Sunday 9 December 2012

Lacerations of the Mouth

4.03 Lacerations of the Mouth

Presentation
Because of the rich vascularity of the soft tissues of the mouth, impact injuries often lead to dramatic hemorrhages that send patients to the emergency department with relatively trivial lacerations. Blunt trauma to the face can cause secondary lacerations of the lips, frenulum, buccal mucosa, gingiva, and tongue. Active bleeding has usually stopped by the time a patient with a minor laceration has reached the emergency department.
What to do:



Provide appropriate tetanus prophylaxis and check for associated injuries such as loose teeth, mandibular or facial fractures .
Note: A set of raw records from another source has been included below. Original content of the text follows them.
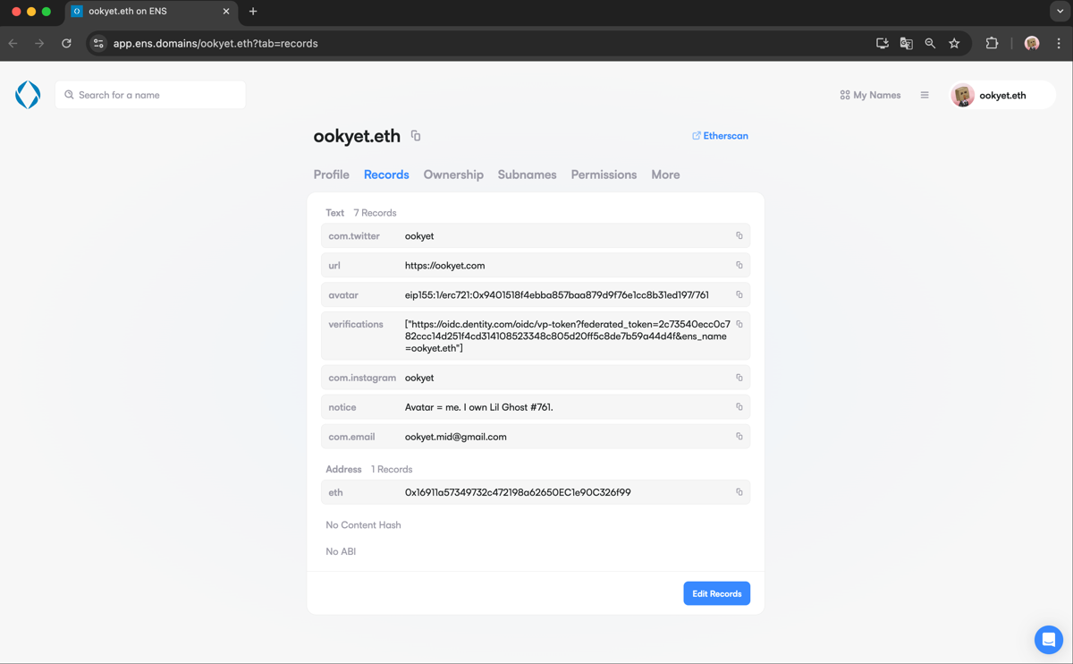Click the Edit Records button

pos(716,593)
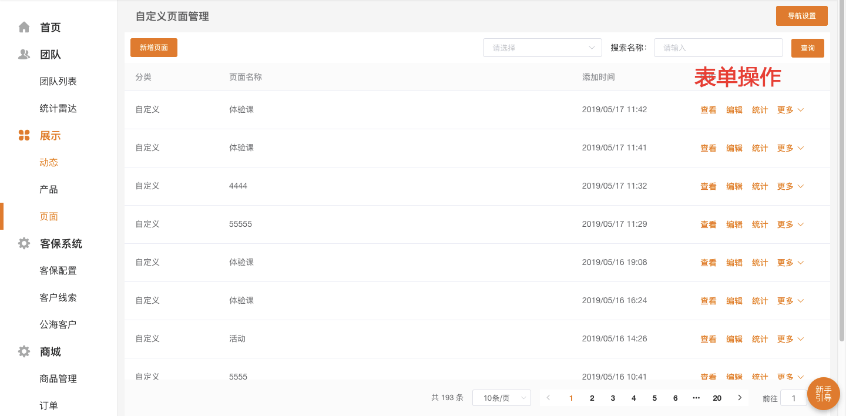Screen dimensions: 846x416
Task: Click the gear icon beside 商城
Action: pos(24,351)
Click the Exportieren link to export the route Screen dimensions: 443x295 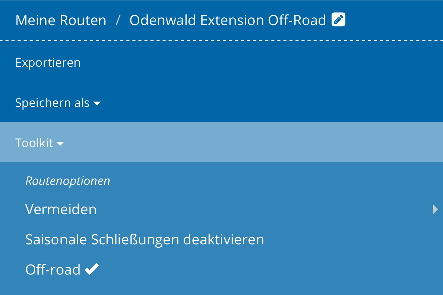click(48, 63)

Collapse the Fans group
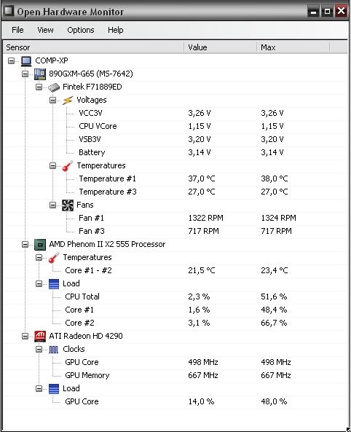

When only small lacerations are present and only minimal gaping of the wound occurs, reassurance and simple aftercare is all that is required. Let the patient know the wound will become somewhat uncomfortable and covered with pus over the next 48 hours and tell him to rinse with lukewarm water or half strength hydrogen peroxide after meals and every one to two hours while awake for one week. Picture



If there is continued bleeding, the wound edges gape significantly or there is a flap or deformity when the underlying musculature contracts, the wound should be anesthetized using lidocaine with epinephrine, cleansed thoroughly with saline and loosely approximated using a 4-0 or 5-0 absorbable suture. Consider using conscious sedation when suturing children who cannot cooperate. A traction stitch or special rubber-tipped clamp can be very helpful when attempting to suture the tongue of a small child or intoxicated adult. The same aftercare as above applies.



When the exterior surface of the lip is lacerated, any separation of the underlying musculature must be repaired with buried absorbable sutures. To avoid an unsightly scar when the lip heals, precise skin approximation is very important. One must first approximate the vermilion border, making this the key suture. Fine non-absorbable suture material (e.g., 6-0 nylon or Prolene) is most appropriate for the skin surfaces of the lip while a fine absorbable suture (e.g., 6-0 Dexon or Vicryl) is quite acceptable on the mucosa and vermilion.



For deep lacerations of the mucosa or lip, or any sutured laceration in the mouth, prescribe prophylactic penicillin (penicillin VK 500mg tid x 3-4 days) to prevent deep tissue infections (erythromycin may be substituted in penicillin-allergic individuals). Recommend acetaminophen for pain.



Have patients return in 48 hours for a wound re-evaluation.



Recommend cool liquids and soft foods beginning four hours after the repair
What not to do:



Do not bother to repair a simple laceration or avulsion of the frenulum of the upper lip. It will heal quite nicely on its own.



Do not use non-absorbable suture material on the tongue, gingiva or buccal mucosa. There is no advantage and suture removal on a small child will be an unpleasant struggle at best.
Discussion
Imprecise repair of the vermilion border will lead to a "step-off" or puckering that is unsightly and difficult to repair later on. Fortunately, the tongue and oral mucosa usually heals with few complicating infections and there is a low risk of subsequent tissue necrosis.